The mission to create a chlamydia vaccine had previously been largely abandoned after scientists tested inoculations on healthy people in countries like Saudi Arabia, India and Ethiopia in the 1960s. Not only were these trials outrageously unethical, but the vaccines just didn’t really work—and, in some cases, made people more likely to contract the disease.

In a new study published in the journal Science, a team of researchers basically recreated these failed experiments in mice, injecting them with either live or dead chlamydia bacteria, and then a second dose of live chlamydia to see how the animals would respond.

The Verge’s Arielle Duhaime-Ross explains:

A specific type of white blood cell, called a T lymphocyte, was responsive to Chlamydia, an immune system analysis showed. Live and dead bacteria elicited different immune responses from the T lymphocytes.
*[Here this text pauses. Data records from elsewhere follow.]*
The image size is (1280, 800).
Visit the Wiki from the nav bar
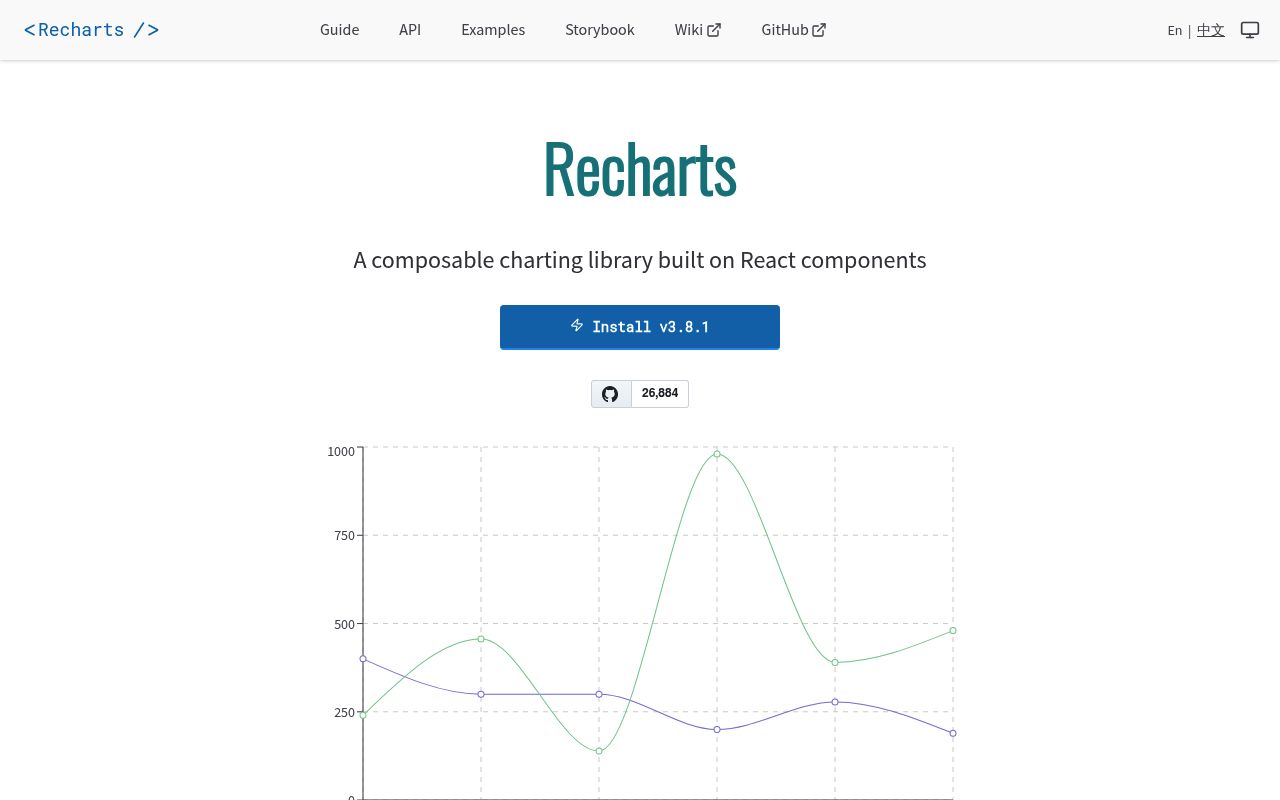coord(689,29)
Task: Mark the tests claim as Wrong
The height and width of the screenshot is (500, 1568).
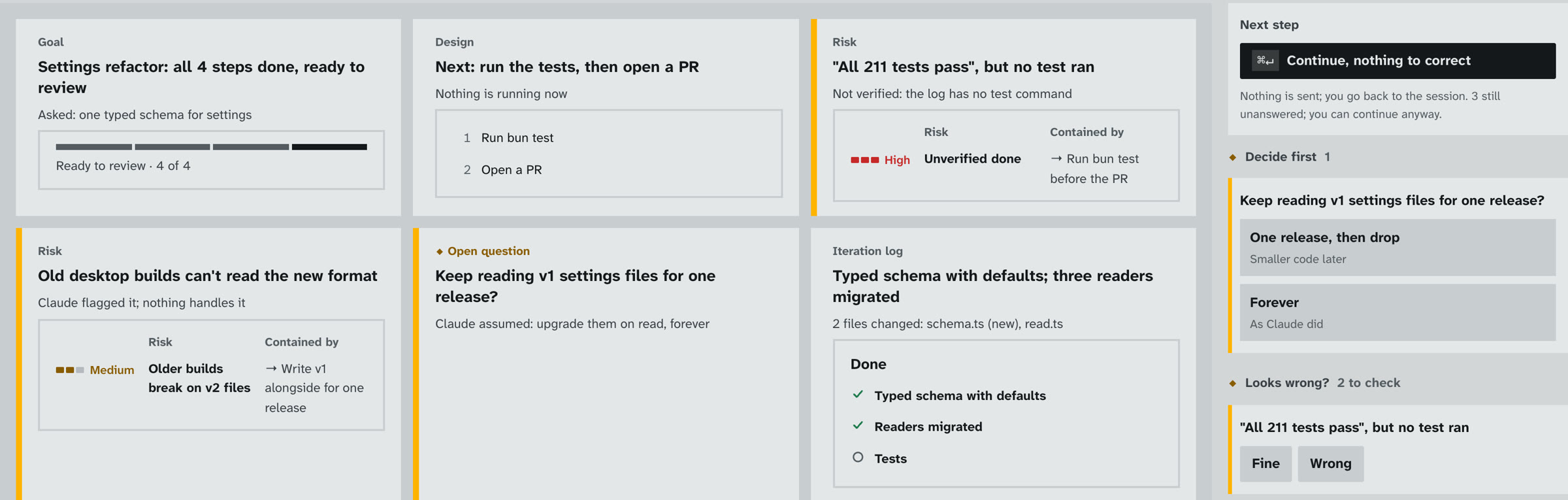Action: (1330, 464)
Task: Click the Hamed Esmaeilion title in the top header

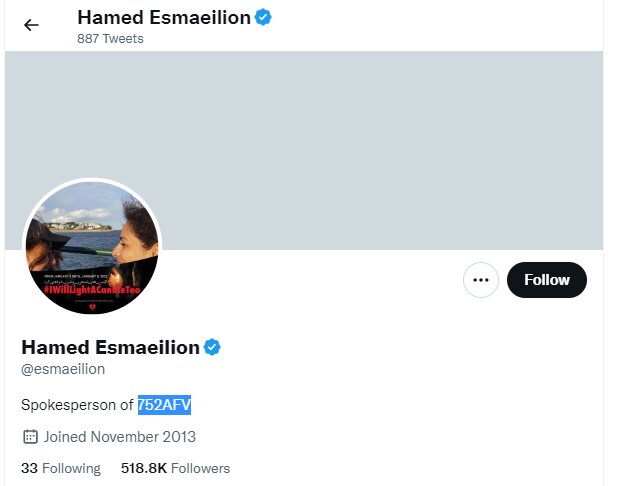Action: [x=163, y=17]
T cells can become cells that fight the infection — protective T cells — or regulatory T cells, which protect Chlamydia. […] Dead Chlamydia exposure created regulatory T cells, making the infection more effective in the mice.

In other words, dead chlamydia suppressed the little mouse immune system, allowing the disease to spread way more easily.

So, in order to effectively brainwash the mice’s T cells into thinking that chlamydia should be destroyed, the researchers incorporated a nanoparticle adjuvant into the vaccine, which was ultimately successful in boosting the cells’ immune response. Since chlamydia mainly infects the uterus (which is covered in mucosa, not skin), the researchers opted to deliver the inoculation via a nasal spray to more effectively target that type of tissue. The formula resulted in an average six months of protection for the mice.

Even though the vaccine won’t be available for human testing for several years (science is slow), the fact that researchers are even working on preventing STIs—today, vaccines only exist for HPV and hepatitis A and B—is a major win for reproductive and sexual health.